Emerging market and developing economies pushed their borrowing to an all time record high reaching $55 trillion (€50 trillion) according to the World Bank, marking an eight-year surge that is the by far the largest, fastest and most broad-based debt increase in nearly five decades. Over $200 billion of USD-denominated bonds and loans issued by emerging market governments and companies had to be rolled over during 2018, and about $500 billion came due in 2019. The risk of a dollar rally into 2021/2022 remains a major threat to emerging market debt.

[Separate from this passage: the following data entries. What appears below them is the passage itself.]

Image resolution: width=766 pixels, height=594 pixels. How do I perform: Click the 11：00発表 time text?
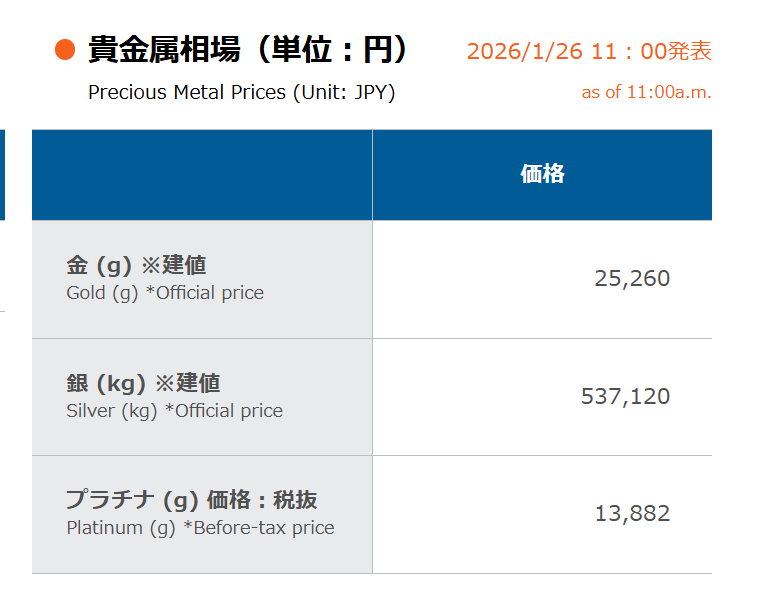point(650,52)
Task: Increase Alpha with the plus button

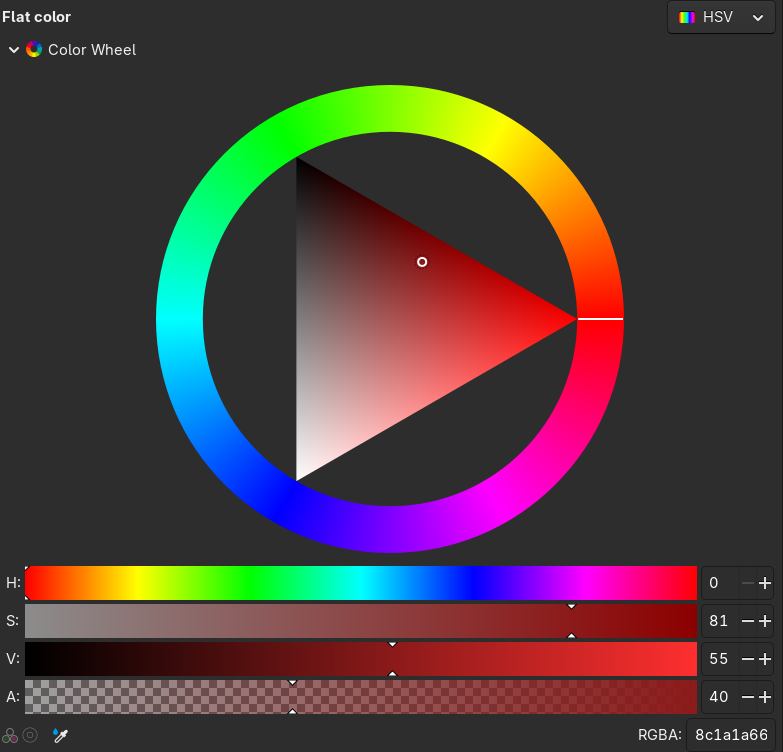Action: pos(765,697)
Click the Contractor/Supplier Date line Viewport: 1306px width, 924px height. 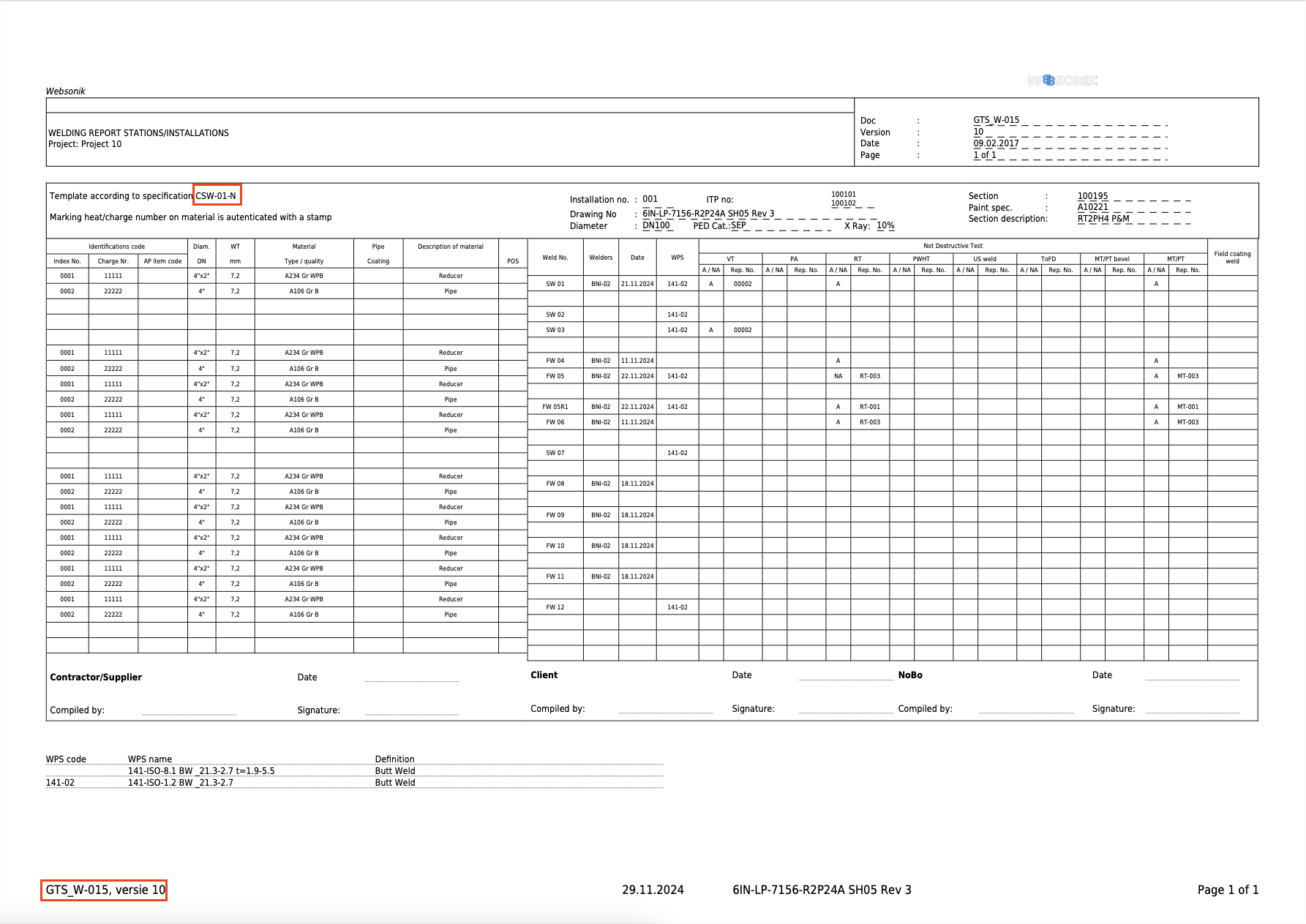pyautogui.click(x=411, y=678)
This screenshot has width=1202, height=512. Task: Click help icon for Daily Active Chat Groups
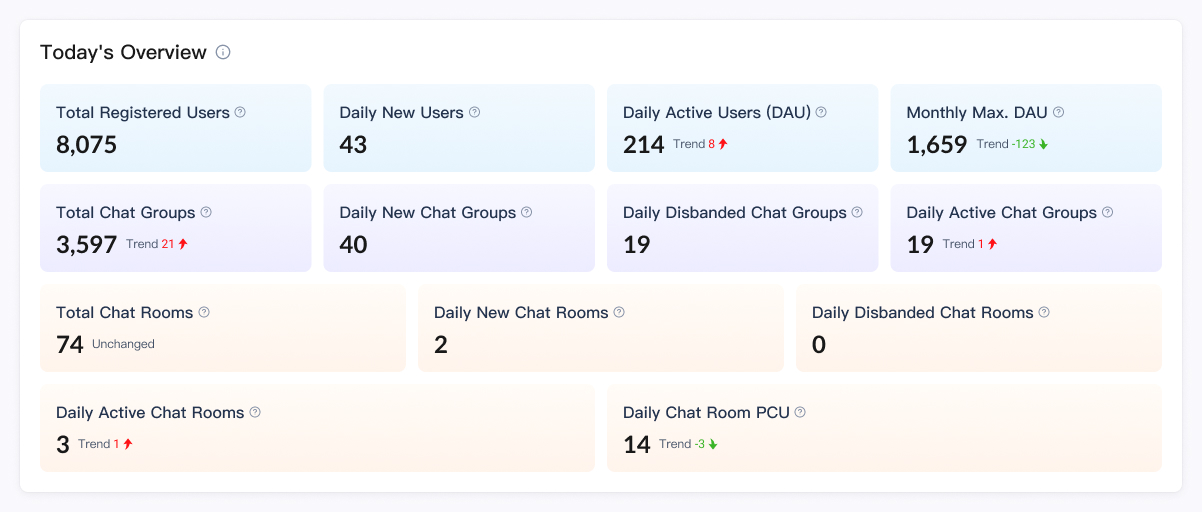1107,212
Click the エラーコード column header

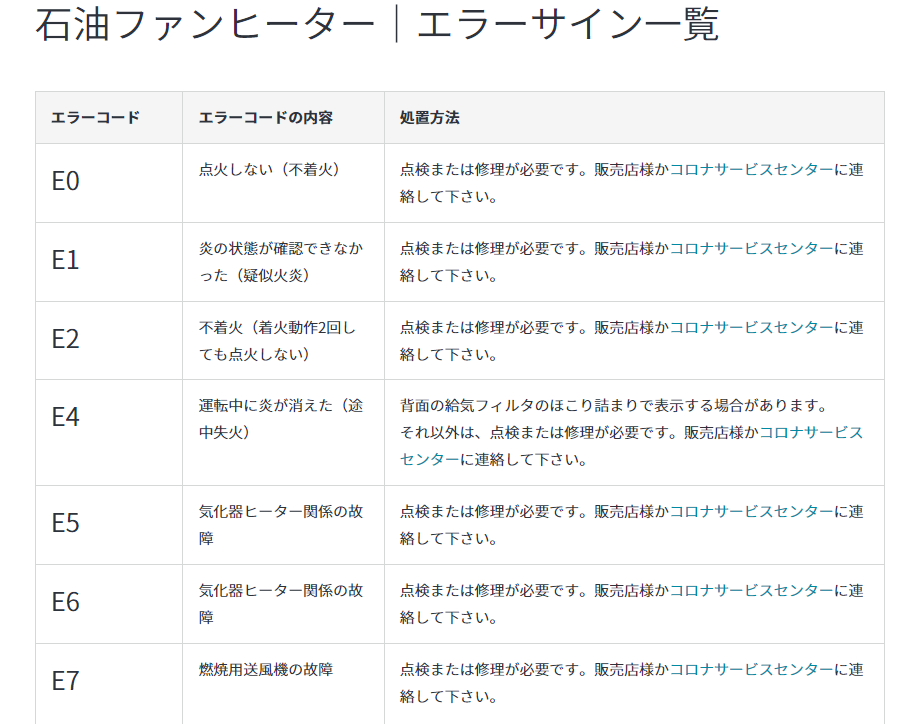tap(95, 118)
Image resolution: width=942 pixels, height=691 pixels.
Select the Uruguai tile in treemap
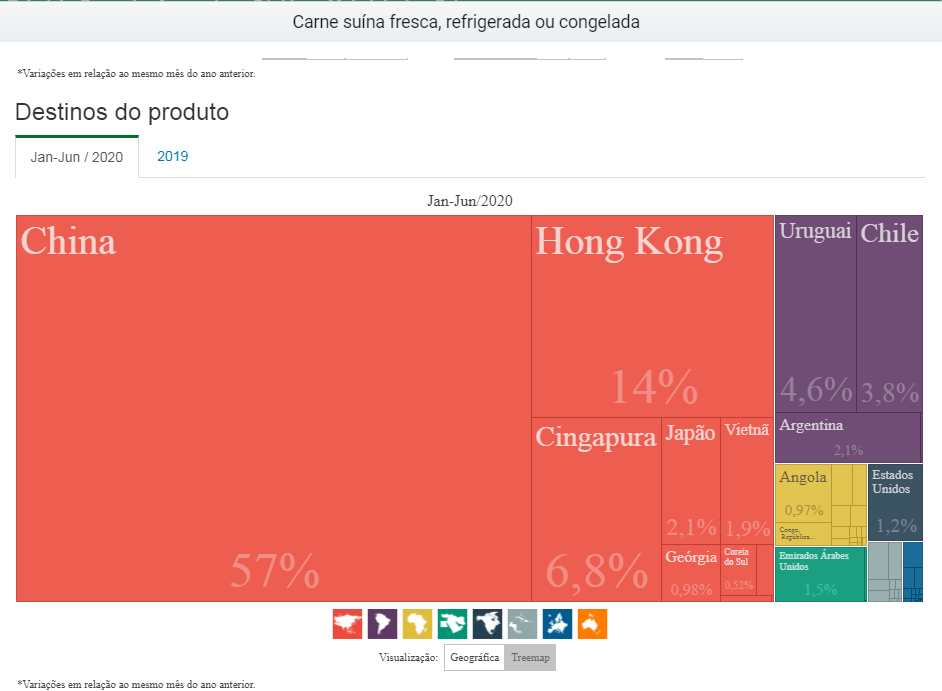click(x=815, y=312)
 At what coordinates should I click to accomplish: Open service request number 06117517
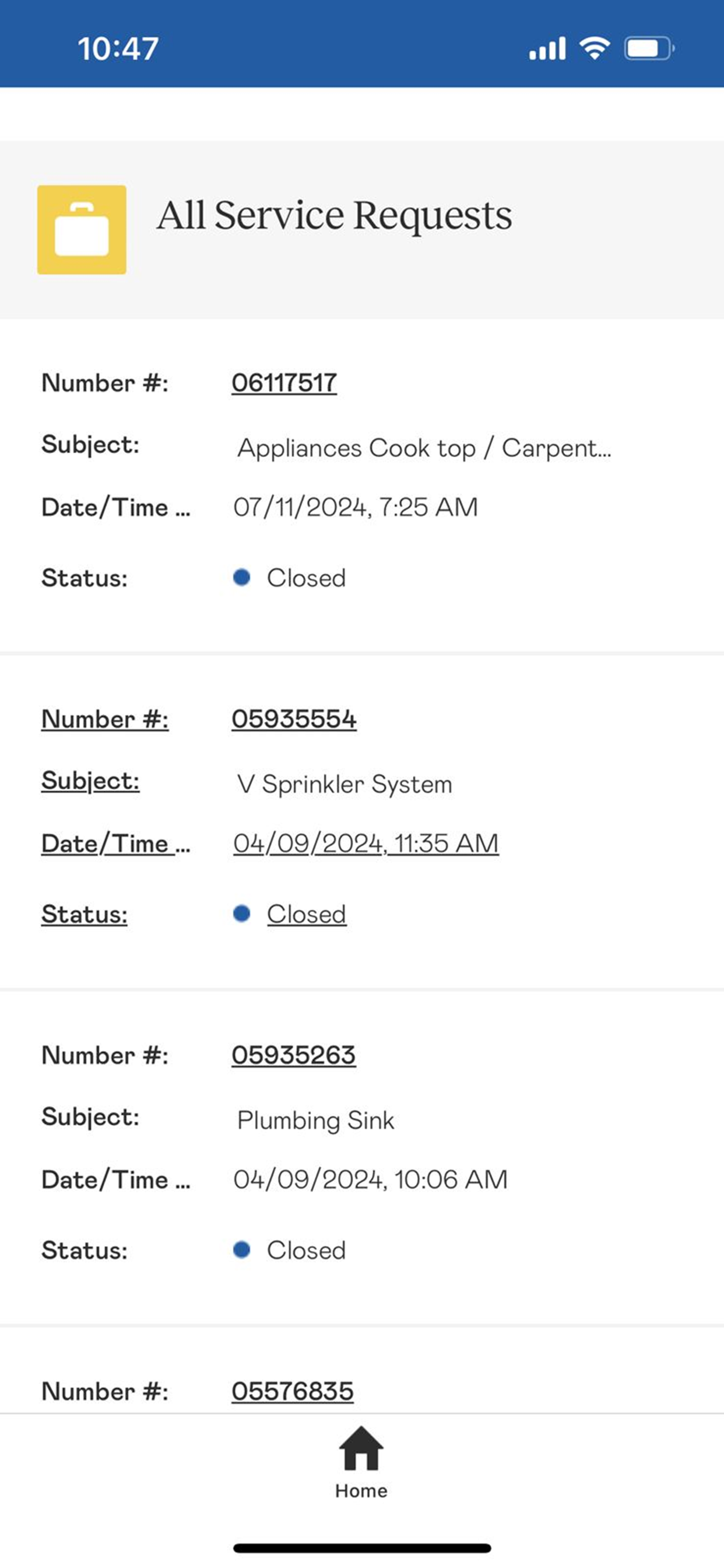coord(284,383)
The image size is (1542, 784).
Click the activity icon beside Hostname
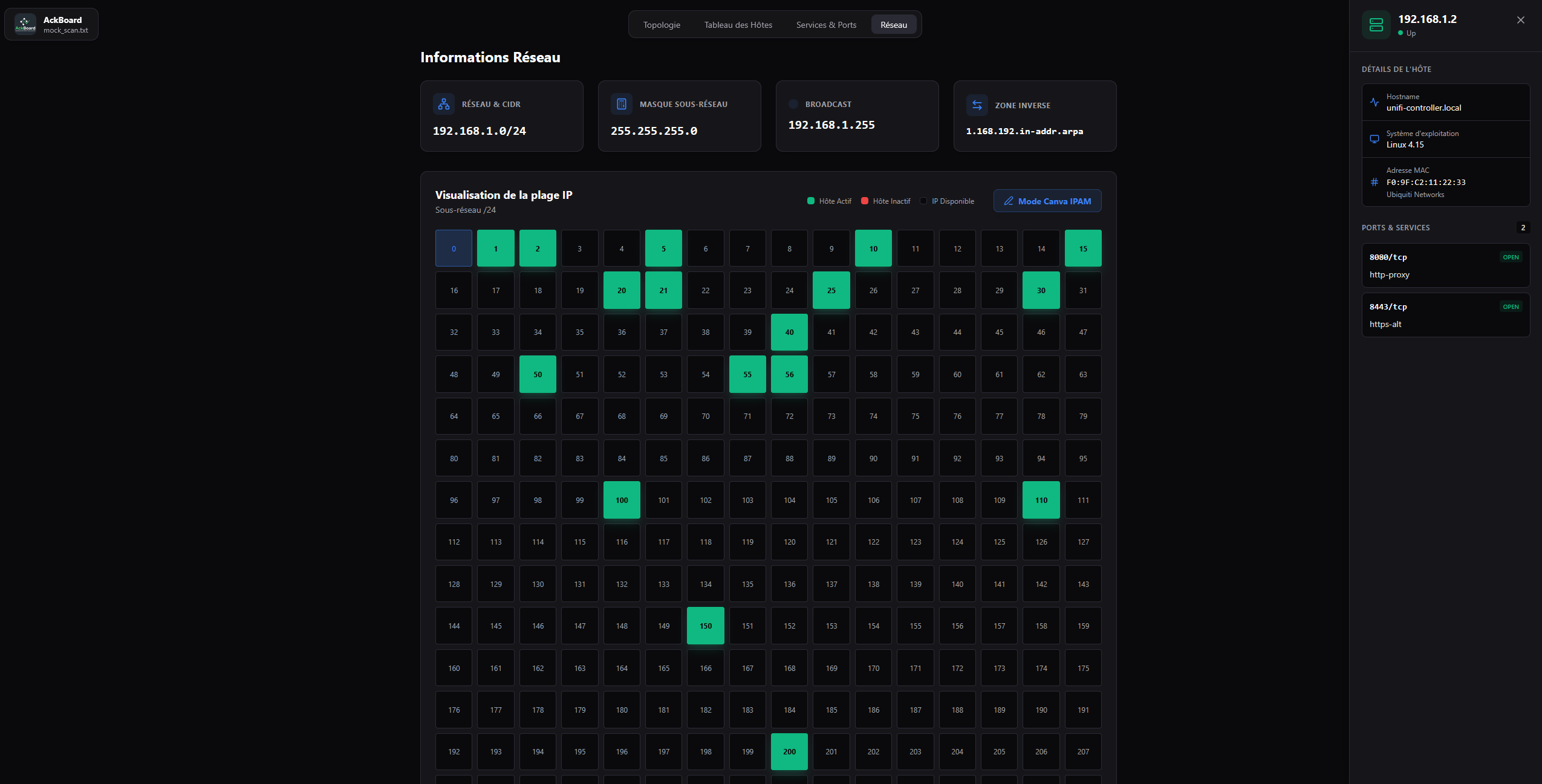[1374, 102]
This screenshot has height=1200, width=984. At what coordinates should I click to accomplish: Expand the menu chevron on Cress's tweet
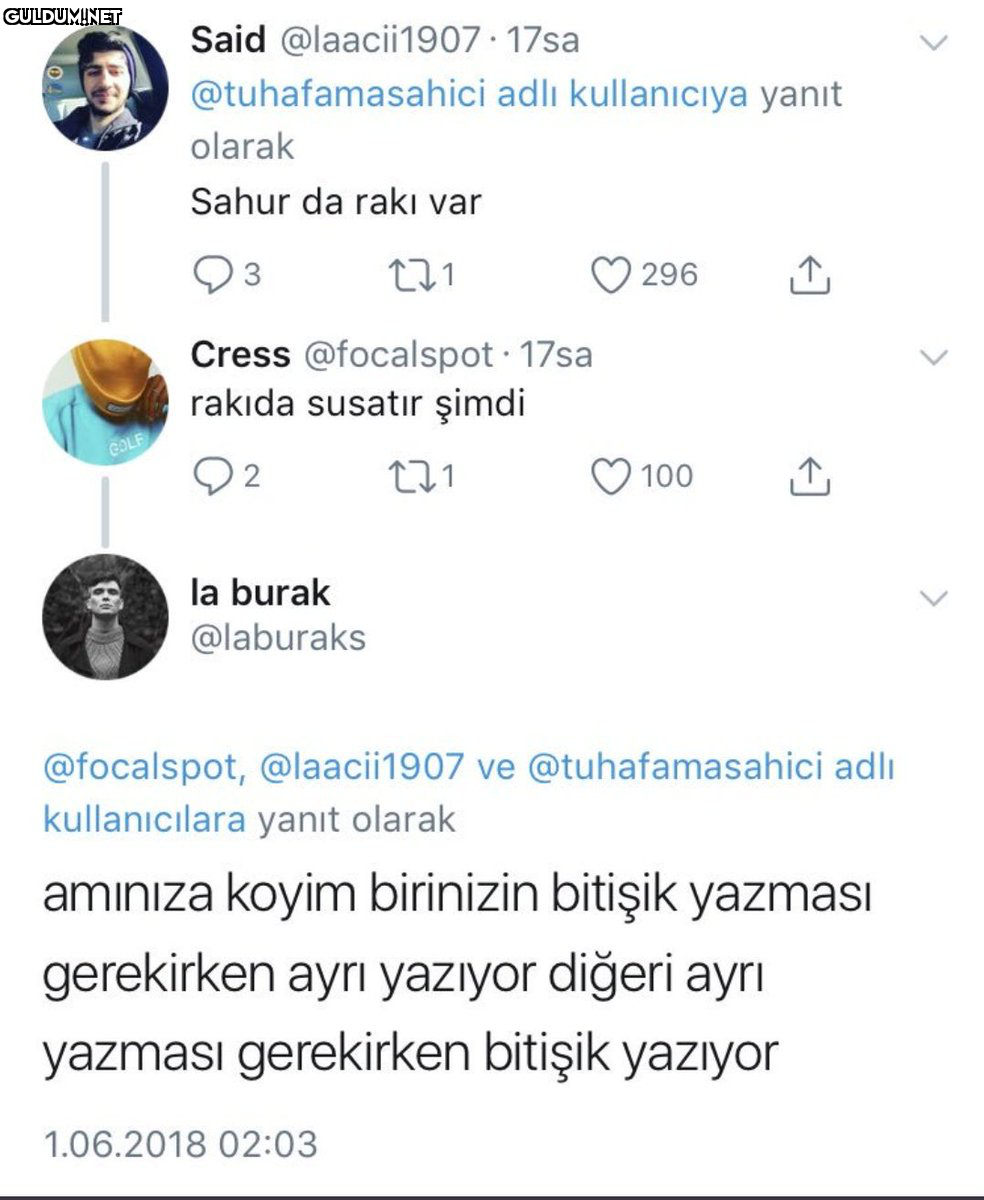pyautogui.click(x=932, y=357)
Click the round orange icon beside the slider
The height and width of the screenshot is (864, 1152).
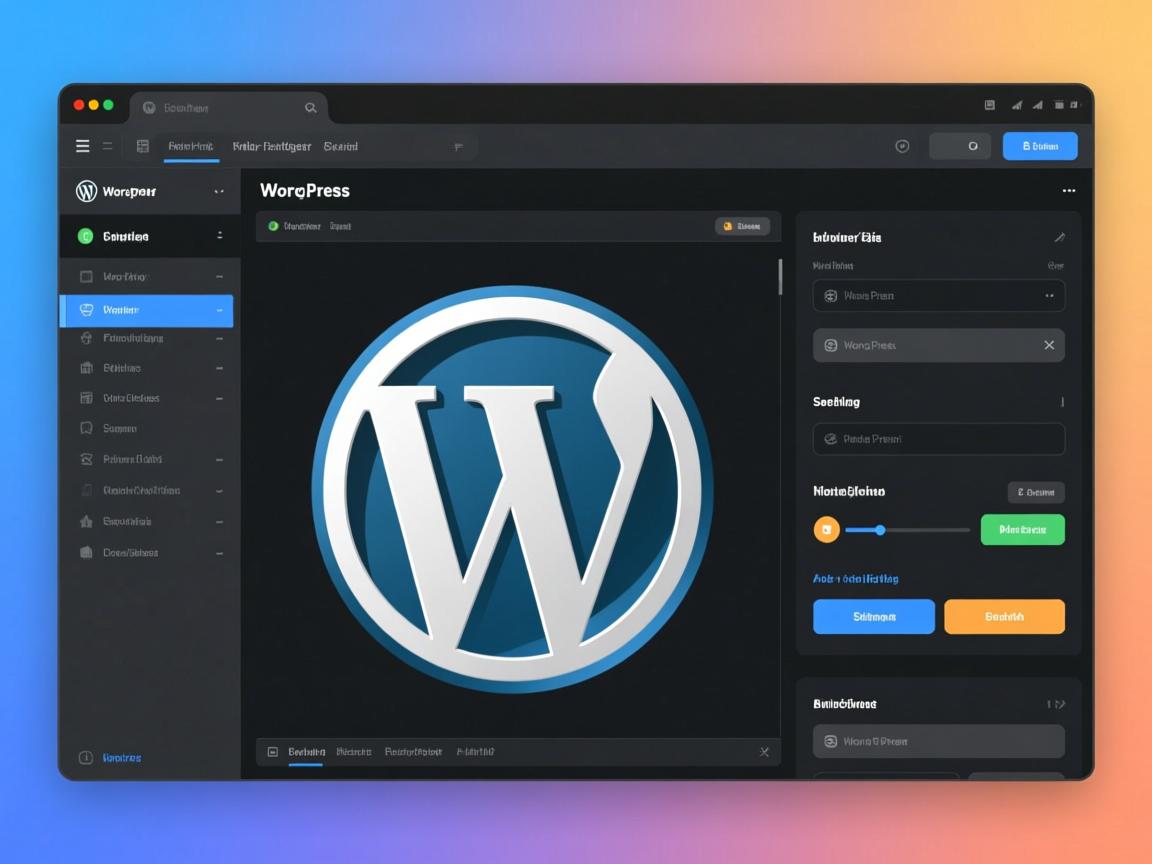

Amazingly, the sublime stupidity of investors bought Argentina debt which was able to sell 100-year dollar bonds. Many just assumed the IMF will stand behind all these debt issues. That was the same assumption they made buying Russian debt which collapsed and resulted in the Long-Term Capital Management debacle. What is interesting is that the traders who made those decisions were fired. A new crop enters the scene and with just a little time passing by, they make the very same mistakes all over again. When some chaps from Merrill Lynch were trying to sell a scheme which had previously blew up decades before were pitching this to the trust fund of Temple University who asked me to review the offer, when I rejected it, they told the board I was “too old” to know how to make money the new way. That blew up and became the Orange County debacle.
Through 2025, emerging market governments and companies face $2.7 trillion in USD-denominated bonds and loans that will come due and have to be paid off or refinanced. This does not include euro and yen-denominated debt, of which these countries also have a pile. The Mexican government was sold ¥135 billion ($1.26 billion) in “samurai bonds” with maturities of five, seven, 10 and 20 years, at what the Ministry of Finance termed “a historically low cost.”